O combate ao comércio ilegal de animais silvestres

Enviada em 23/07/2020

O filme brasileiro “Rio”, retrata sobre a intensificação do comércio ilegal dos animais silvestres, que são retirados do seu habitat natural e colocados em cativeiro. Nesse contexto, é notório que, indubitavelmente, o combate ao comércio ilegal de animais silvestres é uma pauta provocada pela fraca educação parental e ausência de programas governamentais.

Vale ressaltar, a princípio, que a negligência do ensino familiar sobre as questões ambientais é um dos principais fatores determinantes para a permanência dessa problemática. Dessa maneira, o artigo 229 da Constituição Federal diz que os pais devem assistir, criar e educar seus filhos. Sendo assim, a compra de espécies selvagens dentro da família, mostra as falhas na educação do Brasil, pois os indivíduos adultos não receberam o conhecimento da necessidade de proteger a fauna nacional.

Ademais, é importante salientar que a escassez de medidas governamentais está entre as causas do problema em questão. Sob essa perspectiva, o sociólogo Émile Durkheim determinou que o Governo, a Escola e a família formam a coesão social. Nessa conjuntura, o Estado deve criar programas que estimulem a denúncia do tráfico de animais selvagens pela sociedade, para que todos os cidadãos possam participar e agir em seus municípios, em prol de preservar a biodiversidade brasileira.

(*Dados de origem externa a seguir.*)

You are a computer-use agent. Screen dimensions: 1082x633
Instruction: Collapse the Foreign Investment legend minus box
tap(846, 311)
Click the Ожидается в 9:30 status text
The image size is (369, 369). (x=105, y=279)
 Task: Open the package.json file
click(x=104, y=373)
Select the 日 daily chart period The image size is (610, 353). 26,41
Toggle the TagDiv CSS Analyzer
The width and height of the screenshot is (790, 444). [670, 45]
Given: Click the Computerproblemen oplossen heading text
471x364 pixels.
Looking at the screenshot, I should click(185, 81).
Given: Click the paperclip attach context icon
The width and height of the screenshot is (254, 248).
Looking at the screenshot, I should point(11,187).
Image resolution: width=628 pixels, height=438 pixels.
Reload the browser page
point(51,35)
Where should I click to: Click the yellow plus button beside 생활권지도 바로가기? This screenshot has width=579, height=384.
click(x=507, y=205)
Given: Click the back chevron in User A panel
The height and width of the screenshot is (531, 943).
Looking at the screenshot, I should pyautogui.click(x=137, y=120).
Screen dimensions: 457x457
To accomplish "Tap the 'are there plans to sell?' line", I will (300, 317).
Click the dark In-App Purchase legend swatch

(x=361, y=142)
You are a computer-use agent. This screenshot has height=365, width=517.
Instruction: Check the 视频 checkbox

Infere-se, portanto, que ao utilizar a educação parental e a ausência de programas governamentais é possível combater o comércio ilegal de animais silvestres. Com isso, a fim de executar tais medidas, cabe ao Ministério da Educação, por meio das Escolas, promover palestras a envolver pais e alunos para ensiná-los que o Brasil é um país rico em fauna e flora, porém a sua diversidade nos ecossistemas está em risco, devido a caça ilegal. Outrossim, cabe ao Ministério da Economia disponibilizar verbas aos municípios, com a finalidade de rentabilizar a pessoa, em anonimato, que mais denunciar a venda ilícita de animais. Proposta que, incipiente no presente, pode mudar as gerações futuras, porque conforme Confúcio " Não corrigir nossas falhas é o mesmo que cometer novos erros".